We sent typewritten sheets through suction tubes, from the subs room to the comps, and although I was just a tiny cog, I felt very much a part of putting the paper to bed.
The previous two paragraphs contain many processes and phrases that will sound unfamiliar to a whole generation of readers. Which is why they’re so important. Authenticity is a vital ingredient to any novel – even if absolutely everything is made up, the reader needs to believe in it if they’re to engage with your work.
Research and more research, checking and more checking – both are vital parts of an author’s toolbox. But familiarity can leave room for mistakes – and that’s where a new set of eyes is so important. Historical novelists have a particularly tough job and so do their editors and proofreaders, whose job is to keep things on the straight and narrow.
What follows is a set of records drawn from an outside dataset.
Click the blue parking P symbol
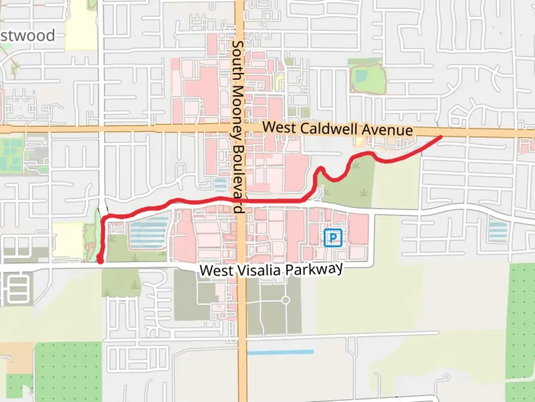(333, 238)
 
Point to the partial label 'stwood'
(28, 36)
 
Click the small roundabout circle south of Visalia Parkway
(285, 300)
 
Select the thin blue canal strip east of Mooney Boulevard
(281, 352)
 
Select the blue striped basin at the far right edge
(498, 231)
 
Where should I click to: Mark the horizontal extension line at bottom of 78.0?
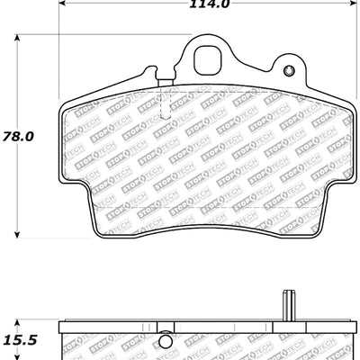(54, 238)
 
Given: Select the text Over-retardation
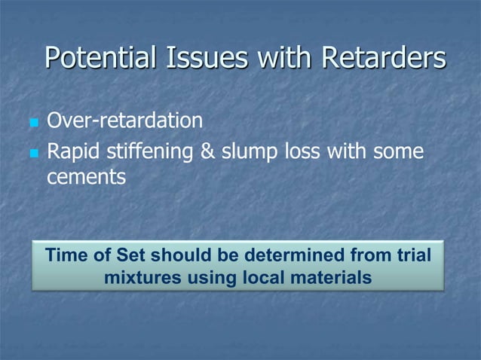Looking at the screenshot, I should click(x=124, y=121).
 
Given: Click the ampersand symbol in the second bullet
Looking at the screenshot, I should click(x=206, y=153).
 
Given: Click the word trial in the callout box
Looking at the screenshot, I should click(x=414, y=255).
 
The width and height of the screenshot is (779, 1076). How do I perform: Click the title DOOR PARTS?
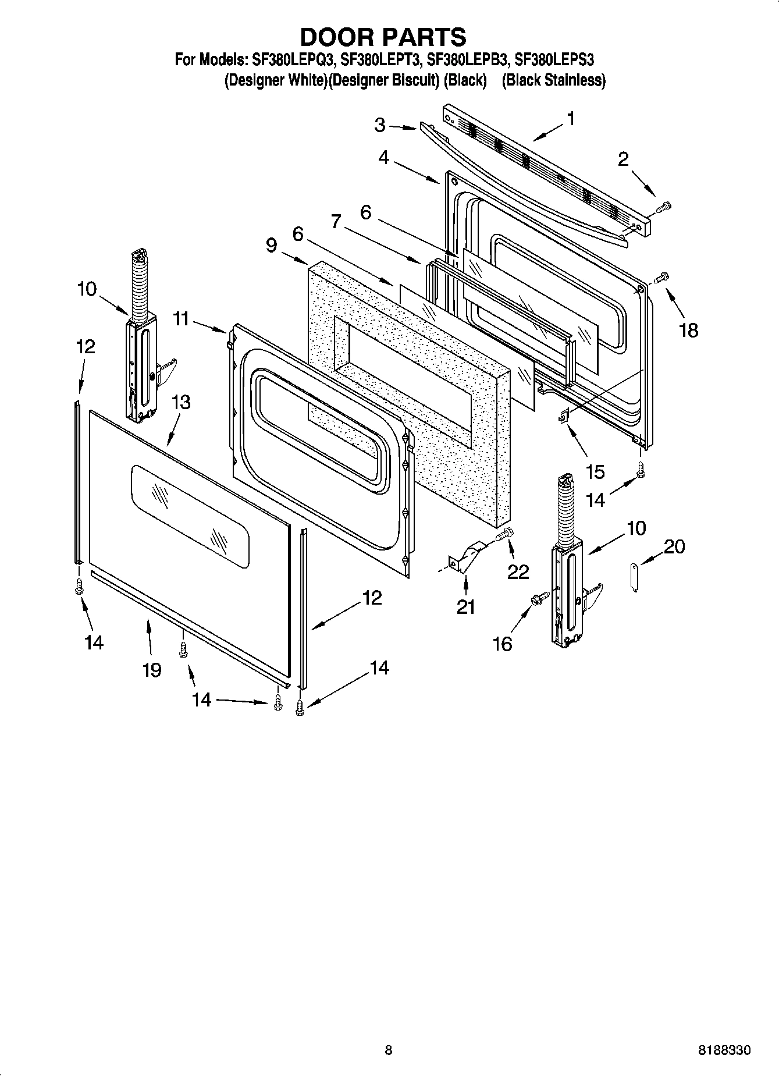pos(383,37)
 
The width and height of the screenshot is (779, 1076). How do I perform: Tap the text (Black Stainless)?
pos(553,80)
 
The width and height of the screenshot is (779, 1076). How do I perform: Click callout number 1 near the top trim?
pos(571,119)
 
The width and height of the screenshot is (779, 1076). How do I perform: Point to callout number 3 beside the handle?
pos(379,125)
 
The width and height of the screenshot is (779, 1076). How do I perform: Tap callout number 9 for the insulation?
pos(271,245)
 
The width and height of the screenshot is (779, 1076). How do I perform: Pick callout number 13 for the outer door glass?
pos(181,402)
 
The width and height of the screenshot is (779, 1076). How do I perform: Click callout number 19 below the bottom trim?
pos(151,670)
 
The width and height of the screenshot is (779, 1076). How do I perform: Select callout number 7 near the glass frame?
pos(336,221)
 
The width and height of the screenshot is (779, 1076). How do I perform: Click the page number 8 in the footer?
pos(388,1050)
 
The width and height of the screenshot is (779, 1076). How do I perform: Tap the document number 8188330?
pos(724,1050)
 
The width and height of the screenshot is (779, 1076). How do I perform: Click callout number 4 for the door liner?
pos(383,157)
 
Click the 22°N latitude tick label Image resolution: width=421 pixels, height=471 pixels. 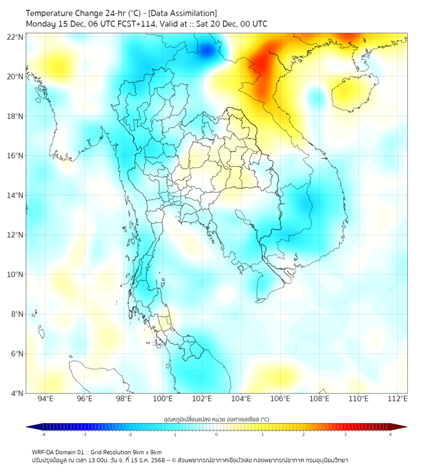coord(16,37)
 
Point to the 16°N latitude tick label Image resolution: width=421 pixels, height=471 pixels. coord(16,156)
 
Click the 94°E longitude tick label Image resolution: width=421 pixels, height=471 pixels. coord(45,399)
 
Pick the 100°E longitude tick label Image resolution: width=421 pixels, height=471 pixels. coord(163,399)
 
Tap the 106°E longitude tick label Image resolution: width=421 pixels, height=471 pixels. coord(281,399)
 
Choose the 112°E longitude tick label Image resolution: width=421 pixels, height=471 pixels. coord(399,399)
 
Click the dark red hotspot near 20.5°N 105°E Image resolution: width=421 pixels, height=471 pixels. coord(262,65)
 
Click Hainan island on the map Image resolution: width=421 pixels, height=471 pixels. coord(354,93)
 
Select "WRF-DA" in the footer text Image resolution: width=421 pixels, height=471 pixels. coord(44,452)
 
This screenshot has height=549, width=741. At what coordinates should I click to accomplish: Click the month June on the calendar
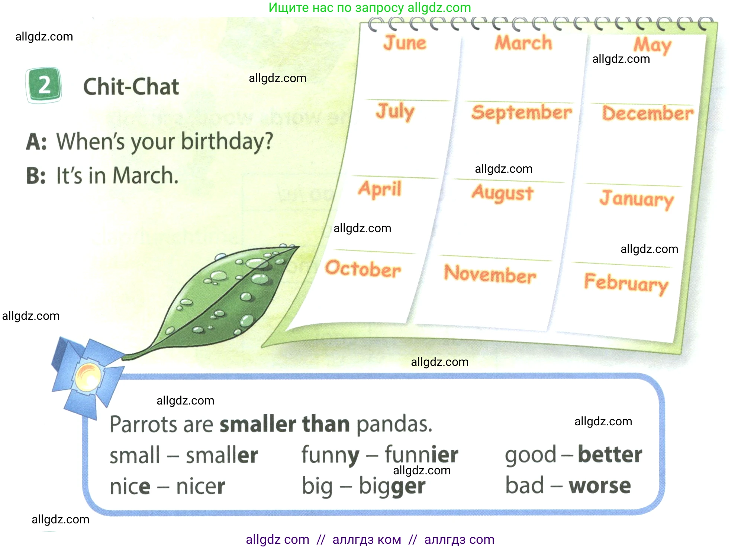[x=405, y=42]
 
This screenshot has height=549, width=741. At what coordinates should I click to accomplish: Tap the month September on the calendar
[x=522, y=112]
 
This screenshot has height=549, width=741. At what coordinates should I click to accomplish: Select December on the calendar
[x=648, y=113]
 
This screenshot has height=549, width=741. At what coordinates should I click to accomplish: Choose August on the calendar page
[x=503, y=193]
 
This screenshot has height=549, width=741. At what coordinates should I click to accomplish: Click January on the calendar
[x=637, y=199]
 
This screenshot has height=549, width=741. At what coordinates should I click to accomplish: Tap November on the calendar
[x=490, y=274]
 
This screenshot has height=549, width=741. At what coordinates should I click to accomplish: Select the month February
[x=626, y=283]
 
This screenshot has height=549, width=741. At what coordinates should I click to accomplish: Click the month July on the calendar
[x=395, y=111]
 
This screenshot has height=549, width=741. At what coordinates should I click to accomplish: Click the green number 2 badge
[x=44, y=85]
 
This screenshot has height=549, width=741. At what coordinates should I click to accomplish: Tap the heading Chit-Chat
[x=131, y=87]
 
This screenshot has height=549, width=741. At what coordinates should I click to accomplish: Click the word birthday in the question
[x=227, y=142]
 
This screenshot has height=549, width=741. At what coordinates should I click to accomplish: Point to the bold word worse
[x=600, y=485]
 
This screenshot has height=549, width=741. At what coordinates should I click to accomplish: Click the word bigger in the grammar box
[x=392, y=486]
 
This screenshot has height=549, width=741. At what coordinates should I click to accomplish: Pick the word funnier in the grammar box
[x=421, y=454]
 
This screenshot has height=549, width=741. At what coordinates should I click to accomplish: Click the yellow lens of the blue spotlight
[x=88, y=377]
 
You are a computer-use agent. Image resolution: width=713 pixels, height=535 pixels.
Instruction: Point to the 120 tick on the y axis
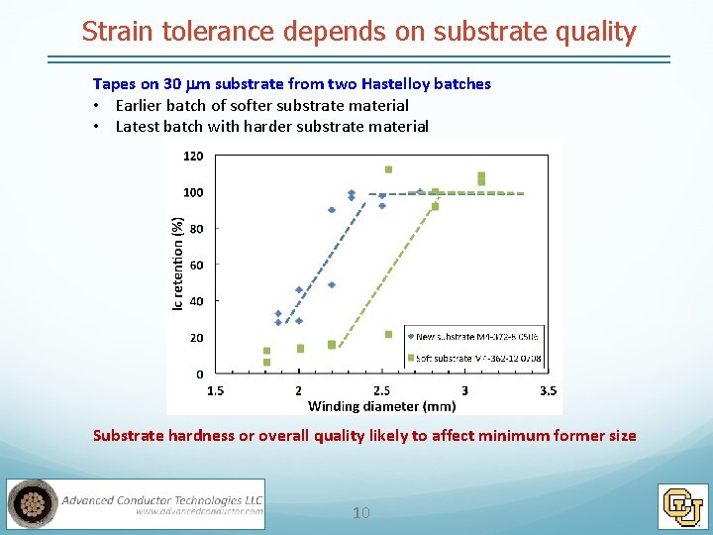click(x=193, y=156)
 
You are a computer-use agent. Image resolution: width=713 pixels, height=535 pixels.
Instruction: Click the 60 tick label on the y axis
click(x=196, y=265)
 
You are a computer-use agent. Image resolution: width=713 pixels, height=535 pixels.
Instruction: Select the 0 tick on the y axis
click(x=200, y=374)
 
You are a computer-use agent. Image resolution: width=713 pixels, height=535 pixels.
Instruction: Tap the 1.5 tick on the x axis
click(x=215, y=390)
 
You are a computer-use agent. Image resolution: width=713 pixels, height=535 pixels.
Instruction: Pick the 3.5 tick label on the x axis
click(x=547, y=390)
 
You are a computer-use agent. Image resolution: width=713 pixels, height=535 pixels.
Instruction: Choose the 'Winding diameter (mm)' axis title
click(x=381, y=405)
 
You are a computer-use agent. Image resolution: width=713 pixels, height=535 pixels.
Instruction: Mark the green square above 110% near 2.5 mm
click(x=388, y=169)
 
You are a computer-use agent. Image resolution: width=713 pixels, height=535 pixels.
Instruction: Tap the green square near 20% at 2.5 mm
click(x=388, y=334)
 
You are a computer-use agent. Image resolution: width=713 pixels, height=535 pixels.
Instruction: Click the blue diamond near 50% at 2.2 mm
click(x=332, y=284)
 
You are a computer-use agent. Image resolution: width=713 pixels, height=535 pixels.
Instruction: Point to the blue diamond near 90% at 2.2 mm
click(x=332, y=210)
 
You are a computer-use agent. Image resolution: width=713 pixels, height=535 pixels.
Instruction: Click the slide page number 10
click(x=361, y=512)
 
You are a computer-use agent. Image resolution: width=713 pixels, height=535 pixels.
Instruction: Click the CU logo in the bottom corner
click(x=683, y=505)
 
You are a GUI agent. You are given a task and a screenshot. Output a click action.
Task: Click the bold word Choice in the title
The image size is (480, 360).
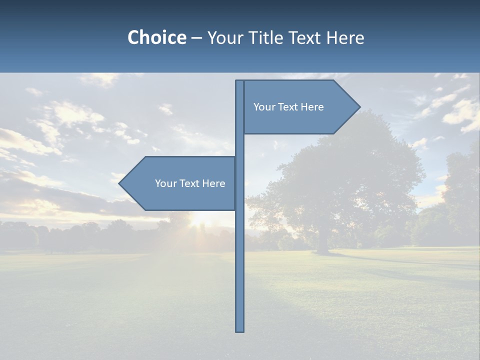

How many times have you hit the send button on an email or Tweet, then spotted a glaring error and kicked yourself? As a reviewer and a plain and simple book reader I’ve seen things to make me cringe – and I’m sure you have too. Even after a book has been checked by countless pairs of eyes, errors can still slip through the net and you wonder if it was even checked in the first place. Recently I started reading a novel which mentioned Coco Channel perfume. At first I thought it was a pun, then after it was mentioned three times in the first few chapters, I realised it was a spelling mistake, pure and simple. How did this get through? I’ve no idea but it was just one example of errors in a book that was riddled with them and eventually, in frustration, I gave up reading it and moved onto something else.
Cutting out the proofreading process is false economy, and error-filled text will lose you readers and probably garner unfavourable reviews too. In a world filled with new book releases and unknown authors, surely you want your work to be seen in the best light?